According to a paper published in the Annals of Neurology, the researchers found that losartan (Cozaar®) prevented a majority of cases of post-traumatic epilepsy in a rodent model of the disease. If independent experiments now underway confirm this finding, human clinical trials could start within a few years. About 10 to 20 percent of all epilepsy cases are caused by severe head trauma.
This is the first-ever approach in which epilepsy development is stopped, as opposed to using common drugs that try to prevent seizures once epilepsy develops, according to Dr. Alon Friedman, BGU professor of physiology and neurobiology and a member of the Zlotowski Center for Neuroscience at BGU. "Those drugs are administered for many years, have limited success and involve many side effects, so we are excited about the new approach."

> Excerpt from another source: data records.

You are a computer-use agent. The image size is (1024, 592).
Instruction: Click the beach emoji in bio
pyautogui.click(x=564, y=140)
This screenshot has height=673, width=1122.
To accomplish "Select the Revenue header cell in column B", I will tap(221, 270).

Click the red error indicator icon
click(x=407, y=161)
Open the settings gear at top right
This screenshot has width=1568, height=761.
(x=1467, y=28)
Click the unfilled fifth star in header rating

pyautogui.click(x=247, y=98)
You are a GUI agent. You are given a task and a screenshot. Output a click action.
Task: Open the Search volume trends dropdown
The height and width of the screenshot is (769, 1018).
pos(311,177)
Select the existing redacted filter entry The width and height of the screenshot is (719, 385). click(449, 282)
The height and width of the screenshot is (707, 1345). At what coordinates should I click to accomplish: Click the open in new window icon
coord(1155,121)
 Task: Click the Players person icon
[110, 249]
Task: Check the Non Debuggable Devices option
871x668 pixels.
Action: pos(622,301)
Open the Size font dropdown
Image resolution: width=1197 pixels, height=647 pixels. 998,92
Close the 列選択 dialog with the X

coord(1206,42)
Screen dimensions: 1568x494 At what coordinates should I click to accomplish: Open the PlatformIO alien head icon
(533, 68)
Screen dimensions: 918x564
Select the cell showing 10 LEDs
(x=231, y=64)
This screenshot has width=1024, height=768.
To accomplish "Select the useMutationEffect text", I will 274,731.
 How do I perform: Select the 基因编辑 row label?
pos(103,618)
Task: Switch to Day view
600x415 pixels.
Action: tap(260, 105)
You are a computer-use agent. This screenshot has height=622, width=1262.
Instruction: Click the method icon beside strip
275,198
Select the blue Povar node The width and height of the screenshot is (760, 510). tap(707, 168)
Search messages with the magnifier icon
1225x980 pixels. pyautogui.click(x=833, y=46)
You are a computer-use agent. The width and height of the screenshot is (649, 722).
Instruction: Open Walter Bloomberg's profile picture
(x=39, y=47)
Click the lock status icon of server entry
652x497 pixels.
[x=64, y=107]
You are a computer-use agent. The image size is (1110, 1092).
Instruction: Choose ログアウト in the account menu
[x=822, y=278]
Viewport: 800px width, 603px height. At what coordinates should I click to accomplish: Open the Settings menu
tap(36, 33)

The experiment showed that administration of losartan for three weeks at the time of injury was enough to prevent most cases of epilepsy in normal lab rats in the following months. The drug prevented seizures in 60 percent of the rats tested, when typically all develop seizures after this model of injury. In the 40 percent of rats that did develop seizures, they averaged about one quarter the number typical for untreated rats.
After 10 years of collaborative research, the team offers the first explanation for how brain injury caused by a blow to the head, stroke or infection leads to epilepsy. Specifically, following a trauma, there is a breach in the blood-brain barrier, which is the tight wall of cells lining blood vessels in the brain.
"Today, if someone comes to the emergency room with traumatic brain injury, he has a 10- to 50-percent chance of developing epilepsy, and epilepsy from brain injuries tends to be unresponsive to drugs in many patients," Friedman said. "In addition, since breakdown of the blood-brain barrier may also be associated with other complications, including bleeding and changes in cognitive functions, we are expecting that our approach will prevent complications other than epilepsy."
Friedman has been investigating the effects of trauma on the brain for two decades. His main interest is in the blood-brain barrier, which normally protects the brain from potentially damaging chemicals or bacteria in the blood and prevents brain chemicals from leaking into the bloodstream.
Coauthor Guy Bar-Klein, a doctoral student at BGU searched a long list of drugs before discovering losartan, which is approved to treat high blood pressure because it blocks the angiotensin II receptor 1, but which incidentally was also found to block TGF-β signaling. It worked in the rats even when delivered in their drinking water, which means that it gets into the brain through the disrupted blood-brain barrier.
In parallel, Friedman's lab together with the brain imaging group at Soroka University Medical Center headed by Dr. Ilan Shelef, developed a protocol to use MRI to diagnose whether the blood brain barrier has been breached, allowing doctors to give losartan as a preventive treatment if necessary after trauma. Friedman said that the barrier may remain open for only a few weeks after injury, so the drug should be given only to those patients who need it, and for a limited period.
The team of researchers also includes Daniela Kaufer, UC Berkeley associate professor of integrative biology and a member of the Helen Wills Neuroscience Institute, and Uwe Heinemann of the Charité.
The study was funded by The European Union's Seventh Framework Program, the Israel Science Foundation, the United States-Israel Binational Science Foundation and the National Institute of Neurological Disorders and Stroke of the National Institutes of Health (RO1/NINDS NS066005).